Task to carry out
The answer must be an exact copy of the lines from the one containing "You are a computer-use" through the last line of the records, with no pictures.

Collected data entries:
------------------------------------------------------------

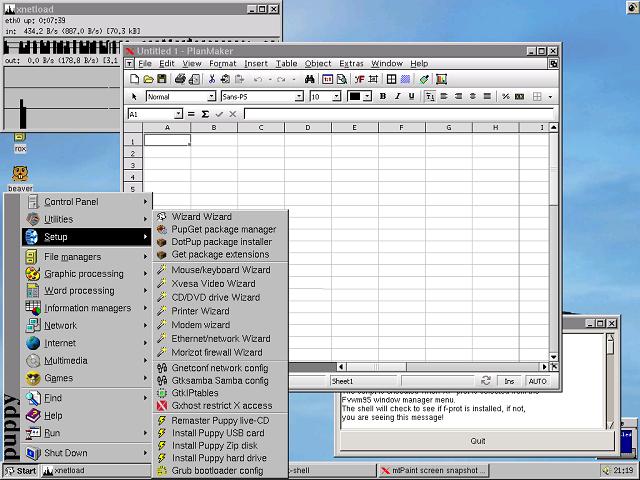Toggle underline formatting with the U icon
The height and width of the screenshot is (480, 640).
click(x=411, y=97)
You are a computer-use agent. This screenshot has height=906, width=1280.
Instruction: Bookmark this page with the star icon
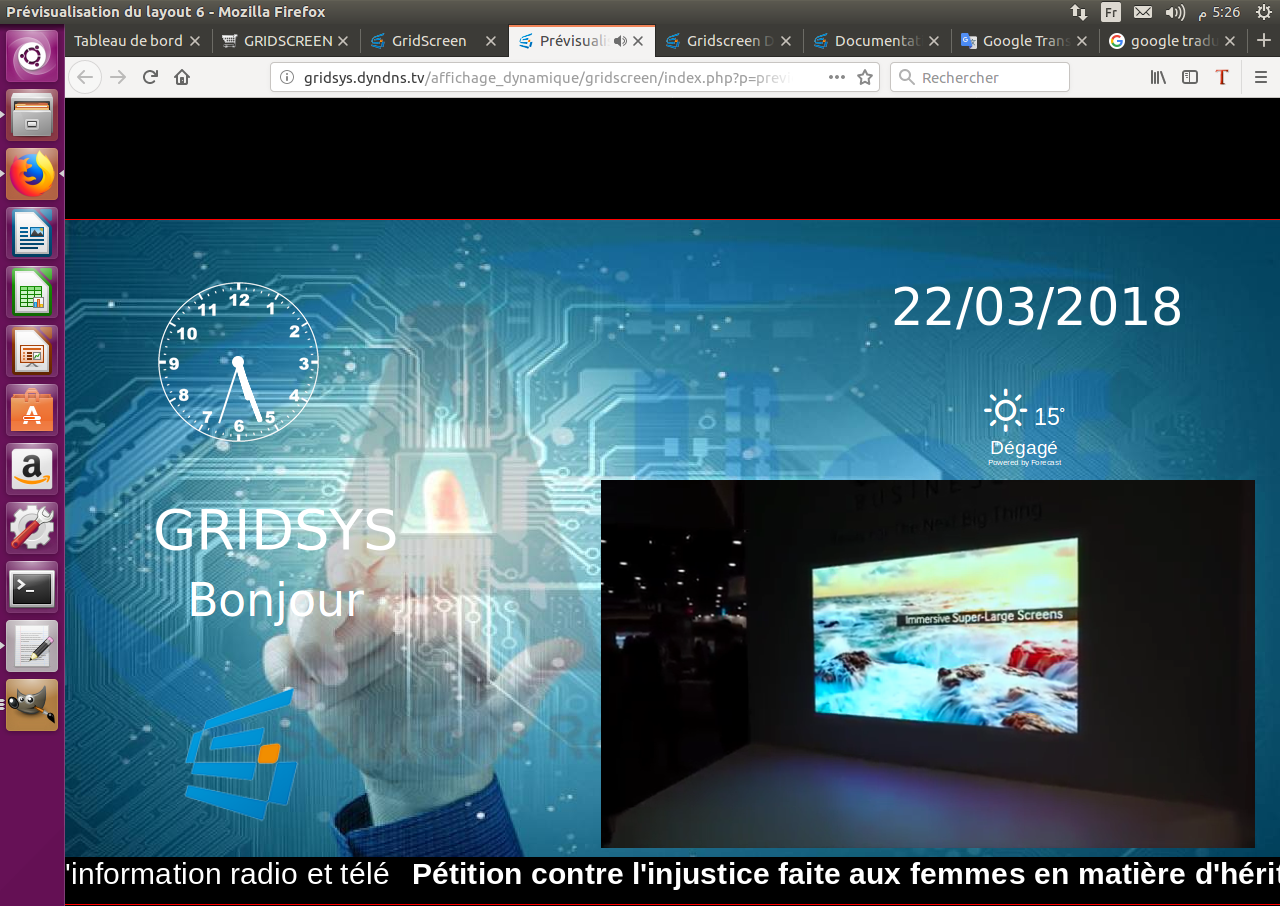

------------------------------------------------------------

Your solution
You are a computer-use agent. This screenshot has height=906, width=1280.
Instruction: Bookmark this page with the star icon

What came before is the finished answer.